Nicolas Cherbuin PhD ARC Future Fellow - Director of the NeuroImaging and Brain Lab Centre for Research on Ageing, Health and Wellbeing Research School of Population Health - College of Medicine Biology and Environment Australian National UniversityMedicalResearch.com Interview with:
Nicolas Cherbuin PhD

ARC Future Fellow – Director of the NeuroImaging and Brain Lab
Centre for Research on Ageing, Health and Wellbeing
Research School of Population Health – College of Medicine Biology and Environment
Australian National University

Medical Research: What is the background for this study? What are the main findings?

Dr. Cherbuin: A number of modifiable risk factors for cognitive aging dementia and Alzheimer’s disease have been identified with a high level of confidence by combining evidence from animal research and systematic reviews of the literature in humans that summarise the available findings without focusing on extreme findings that come about from time to time in research. One such risk factor is obesity for which we have previously conducted a systematic review (Anstey et al. 2011). This showed that obesity is associated with a two-fold increased risk of dementia and a 60% increased risk of Alzheimer’s disease. What was surprising is that this effect was only detectable for obesity in middle age but not old age. This might suggest that the obesity only has an adverse effects on brain health earlier in life and that this effect fades at older ages. This is unlikely because a number of animal studies have shown that the biological mechanisms linking obesity with brain pathology do not disappear with older age but in fact appear to increase. Moreover, human studies show that thinking abilities decline faster in obese individuals. An alternative explanation is that human epidemiological studies investigating this question in older individuals include participants who do not have clinical dementia but in whom the disease is developing. Since dementia and Alzheimer’s disease pathology is associated with weight loss it is possible that estimated effects in humans have been confounded by this issue. Another possible confounder is that older people tend to lose muscle mass (sarcopenia) this may lead to the paradoxical condition in aging where a person has a normal weight but has excessive fat mass. Since it is fat tissue that is linked to risk to cerebral health it may have led to the apparently contradictory findings that obesity may not be a risk in older age. It is therefore of great interest to clarify whether obesity in early old age in individuals free of dementia is associated with poorer cerebral health. The hippocampus is one of the structures most sensitive stressors. Because obesity is known to lead to a state of chronic inflammation which is deleterious to the hippocampus, it was a logical structure to investigate. Moreover, the hippocampus is needed for memory function and mood regulation and is directly implicated in the dementia disease process.
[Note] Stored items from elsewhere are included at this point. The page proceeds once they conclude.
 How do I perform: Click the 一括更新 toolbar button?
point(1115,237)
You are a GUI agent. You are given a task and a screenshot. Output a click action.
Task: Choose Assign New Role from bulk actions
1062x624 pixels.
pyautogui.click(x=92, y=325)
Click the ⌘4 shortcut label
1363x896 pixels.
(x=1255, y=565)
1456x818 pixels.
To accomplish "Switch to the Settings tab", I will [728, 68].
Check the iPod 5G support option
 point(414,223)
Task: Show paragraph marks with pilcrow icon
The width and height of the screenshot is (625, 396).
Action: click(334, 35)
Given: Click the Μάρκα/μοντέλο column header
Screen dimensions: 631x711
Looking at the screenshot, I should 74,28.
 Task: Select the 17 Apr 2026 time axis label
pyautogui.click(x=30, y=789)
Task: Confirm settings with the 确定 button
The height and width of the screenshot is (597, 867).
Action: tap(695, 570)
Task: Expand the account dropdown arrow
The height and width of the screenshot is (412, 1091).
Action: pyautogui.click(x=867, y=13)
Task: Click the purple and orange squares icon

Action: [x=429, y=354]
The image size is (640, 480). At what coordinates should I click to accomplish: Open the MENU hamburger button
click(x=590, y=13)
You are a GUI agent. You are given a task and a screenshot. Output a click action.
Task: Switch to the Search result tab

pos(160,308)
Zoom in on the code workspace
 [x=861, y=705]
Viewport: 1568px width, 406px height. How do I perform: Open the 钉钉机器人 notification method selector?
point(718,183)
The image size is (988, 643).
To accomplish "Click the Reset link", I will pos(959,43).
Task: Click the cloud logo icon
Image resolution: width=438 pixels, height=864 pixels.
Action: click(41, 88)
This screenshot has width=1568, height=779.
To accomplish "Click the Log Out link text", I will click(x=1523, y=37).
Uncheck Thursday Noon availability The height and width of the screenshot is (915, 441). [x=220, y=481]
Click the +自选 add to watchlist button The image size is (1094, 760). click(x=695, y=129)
This study investigated 420 participants in their early 60s taking part in a larger longitudinal study of aging taking place in Canberra, Australia and who underwent up to three brain scans over an 8-year follow-up. These individuals were free of dementia and other neurological disorders. Associations between obesity and shrinkage of the hippocampus were investigated with longitudinal analyses which controlled for major confounders.

The main findings were that overweight and obese participants had smaller volume of the hippocampus at the start of the study. In addition, the hippocampus shrunk more in these individuals over the follow-up period.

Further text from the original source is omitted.